Outcome of isolated fetal talipes: A systematic review and meta‐analysis

摘要

Abstract Introduction The aim of this systematic review was to explore the outcome of fetuses with a prenatal diagnosis of isolated talipes. Material and methods Medline, Embase, Cinahl, and Clinicaltrials.gov databases were searched. The outcomes explored were: associated anomalies detected at follow‐up ultrasound examination; fetal magnetic resonance imaging ( MRI ) and birth; chromosomal abnormalities detected with standard and chromosomal microarray analysis, intrauterine, neonatal, and perinatal death, and termination of pregnancy; rate of surgical and nonsurgical treatment; neurodevelopmental outcome; and false‐positive rate of prenatal diagnosis. Meta‐analyses of proportions were used to combine data. Results Twenty‐five studies (1567 fetuses) were included. Associated anomalies were detected in 7.8% (95% CI 0.1%‐29.3%) of cases at follow‐up ultrasound, and in 4.0% (95% CI 0.1%‐13.2%) of cases, fetal MRI identified anomalies not detected at ultrasound assessment.
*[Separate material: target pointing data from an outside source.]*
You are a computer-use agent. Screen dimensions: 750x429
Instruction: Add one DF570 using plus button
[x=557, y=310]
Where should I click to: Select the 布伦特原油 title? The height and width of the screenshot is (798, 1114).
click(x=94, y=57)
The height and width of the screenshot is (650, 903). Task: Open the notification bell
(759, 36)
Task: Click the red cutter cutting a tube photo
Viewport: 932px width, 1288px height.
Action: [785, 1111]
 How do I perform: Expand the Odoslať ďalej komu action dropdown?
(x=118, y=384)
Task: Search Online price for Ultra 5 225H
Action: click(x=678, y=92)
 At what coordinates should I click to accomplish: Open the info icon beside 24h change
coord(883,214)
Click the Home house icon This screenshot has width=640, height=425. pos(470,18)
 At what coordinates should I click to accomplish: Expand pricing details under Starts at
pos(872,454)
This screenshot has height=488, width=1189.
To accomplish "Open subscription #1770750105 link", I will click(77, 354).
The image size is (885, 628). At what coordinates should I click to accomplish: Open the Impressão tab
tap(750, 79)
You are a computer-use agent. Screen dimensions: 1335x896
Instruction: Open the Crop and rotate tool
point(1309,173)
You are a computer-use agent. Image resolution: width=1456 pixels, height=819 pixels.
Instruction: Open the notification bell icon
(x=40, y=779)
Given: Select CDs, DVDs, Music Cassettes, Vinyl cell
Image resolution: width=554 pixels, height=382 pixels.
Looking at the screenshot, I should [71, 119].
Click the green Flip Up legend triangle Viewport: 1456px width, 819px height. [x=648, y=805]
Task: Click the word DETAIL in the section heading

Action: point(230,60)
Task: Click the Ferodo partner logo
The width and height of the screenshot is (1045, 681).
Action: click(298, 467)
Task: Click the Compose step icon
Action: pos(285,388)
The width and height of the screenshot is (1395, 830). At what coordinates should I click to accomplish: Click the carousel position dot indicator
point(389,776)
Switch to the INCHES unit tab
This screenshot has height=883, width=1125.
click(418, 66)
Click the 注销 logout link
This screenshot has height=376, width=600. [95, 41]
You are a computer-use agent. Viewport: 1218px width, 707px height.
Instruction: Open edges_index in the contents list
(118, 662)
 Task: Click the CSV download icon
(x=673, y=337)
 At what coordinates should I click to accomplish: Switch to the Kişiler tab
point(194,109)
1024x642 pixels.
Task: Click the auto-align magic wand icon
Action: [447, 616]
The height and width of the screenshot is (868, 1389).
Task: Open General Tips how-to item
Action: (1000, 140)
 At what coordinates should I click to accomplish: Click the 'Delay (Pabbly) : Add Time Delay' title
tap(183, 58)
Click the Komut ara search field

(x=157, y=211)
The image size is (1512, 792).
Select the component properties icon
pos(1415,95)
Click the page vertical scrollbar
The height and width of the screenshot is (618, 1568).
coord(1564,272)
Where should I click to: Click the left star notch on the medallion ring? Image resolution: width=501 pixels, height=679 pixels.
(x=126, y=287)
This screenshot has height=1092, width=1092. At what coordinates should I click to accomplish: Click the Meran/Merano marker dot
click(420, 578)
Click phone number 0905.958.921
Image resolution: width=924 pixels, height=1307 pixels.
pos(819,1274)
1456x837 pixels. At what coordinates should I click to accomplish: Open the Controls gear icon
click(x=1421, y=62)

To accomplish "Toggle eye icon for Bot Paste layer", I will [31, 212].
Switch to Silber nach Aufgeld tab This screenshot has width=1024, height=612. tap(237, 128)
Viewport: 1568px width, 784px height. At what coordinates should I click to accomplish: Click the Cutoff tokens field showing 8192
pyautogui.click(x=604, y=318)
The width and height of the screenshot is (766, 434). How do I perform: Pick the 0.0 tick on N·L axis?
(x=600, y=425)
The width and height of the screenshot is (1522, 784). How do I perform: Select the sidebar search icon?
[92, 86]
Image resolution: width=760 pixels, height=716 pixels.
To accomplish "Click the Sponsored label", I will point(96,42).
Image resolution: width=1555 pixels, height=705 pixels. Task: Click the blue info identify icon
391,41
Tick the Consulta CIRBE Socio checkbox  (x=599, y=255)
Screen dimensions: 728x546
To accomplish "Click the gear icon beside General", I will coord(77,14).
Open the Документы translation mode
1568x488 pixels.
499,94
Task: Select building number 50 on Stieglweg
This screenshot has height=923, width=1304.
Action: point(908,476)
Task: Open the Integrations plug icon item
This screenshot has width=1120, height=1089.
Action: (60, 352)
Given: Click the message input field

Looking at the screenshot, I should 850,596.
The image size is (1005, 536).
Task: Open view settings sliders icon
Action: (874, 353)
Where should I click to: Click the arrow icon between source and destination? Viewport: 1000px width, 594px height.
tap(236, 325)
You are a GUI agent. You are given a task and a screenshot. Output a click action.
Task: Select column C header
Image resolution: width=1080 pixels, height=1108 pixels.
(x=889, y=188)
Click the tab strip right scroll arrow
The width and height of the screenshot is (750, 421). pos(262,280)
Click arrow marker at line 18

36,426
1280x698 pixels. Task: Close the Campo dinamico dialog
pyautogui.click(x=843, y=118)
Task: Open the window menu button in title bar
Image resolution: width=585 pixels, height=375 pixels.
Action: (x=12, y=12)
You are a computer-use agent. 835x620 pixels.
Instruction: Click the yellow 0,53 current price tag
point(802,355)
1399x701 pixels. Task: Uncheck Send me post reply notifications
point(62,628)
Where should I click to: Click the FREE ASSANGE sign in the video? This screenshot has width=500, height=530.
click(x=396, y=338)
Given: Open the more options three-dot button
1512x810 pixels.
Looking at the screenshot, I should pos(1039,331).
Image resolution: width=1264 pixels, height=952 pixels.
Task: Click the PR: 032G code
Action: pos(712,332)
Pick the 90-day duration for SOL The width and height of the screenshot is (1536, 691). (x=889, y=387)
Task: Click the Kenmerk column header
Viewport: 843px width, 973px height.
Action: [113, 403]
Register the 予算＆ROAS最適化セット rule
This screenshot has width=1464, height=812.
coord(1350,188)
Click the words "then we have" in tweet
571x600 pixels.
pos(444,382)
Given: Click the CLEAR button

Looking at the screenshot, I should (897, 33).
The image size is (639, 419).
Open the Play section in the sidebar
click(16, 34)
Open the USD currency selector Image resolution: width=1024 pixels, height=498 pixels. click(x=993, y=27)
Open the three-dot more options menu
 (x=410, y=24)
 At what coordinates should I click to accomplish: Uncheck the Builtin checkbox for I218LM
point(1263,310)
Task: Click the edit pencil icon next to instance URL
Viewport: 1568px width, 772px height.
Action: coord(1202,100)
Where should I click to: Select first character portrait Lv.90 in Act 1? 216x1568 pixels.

Similarly, 7.0% (95% CI 3.4%‐11.7%) of cases labeled as isolated talipes on prenatal imaging were found to have associated anomalies at birth. Abnormal karyotype was present in 3.6% (95% CI 1.7%‐6.2%) of fetuses, whereas no anomaly was found at chromosomal microarray analysis, although this outcome was reported by only 1 study. Intrauterine death occurred in 0.99% (95% CI 0.4%‐1.9%) of fetuses, whereas the corresponding figures for neonatal death and termination of pregnancy were 1.5% (95% CI 0.6%‐2.6%) and 2.2% (95% CI 1.2%‐3.4%), respectively. Surgical management of anomalies after birth was found in 41.7% (95% CI 27.0%‐57.2%) of fetuses with isolated talipes, and 54.8% (95% CI 31.5%‐77.0%) had nonsurgical management of the anomalies after birth. Abnormal neurodevelopmental outcome was reported in 7.6% (95% CI 1.0%‐19.4%) of children, although this analysis was affected by the small number of included cases and short time of follow up. Conclusions Isolated talipes detected on prenatal ultrasound carries a generally good prognosis. The incidence of additional abnormalities detected on fetal MRI , aneuploidy, or neurodevelopmental disability is relatively low. However, longitudinal ultrasound assessment during pregnancy and a thorough postnatal evaluation are recommended to rule out associated anomalies that may significantly impact short‐ and long‐term prognosis.